◆ **Information provided**
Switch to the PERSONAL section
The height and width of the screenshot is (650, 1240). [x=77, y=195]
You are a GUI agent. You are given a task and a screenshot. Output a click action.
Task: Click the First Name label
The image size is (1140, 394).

◆ **Your instructions**
Each record above should be set down again in its exact wording.

◆ **Solution for this problem**
Switch to the PERSONAL section
The height and width of the screenshot is (650, 1240). [x=77, y=195]
You are a GUI agent. You are given a task and a screenshot. Output a click action.
Task: Click the First Name label
The image size is (1140, 394).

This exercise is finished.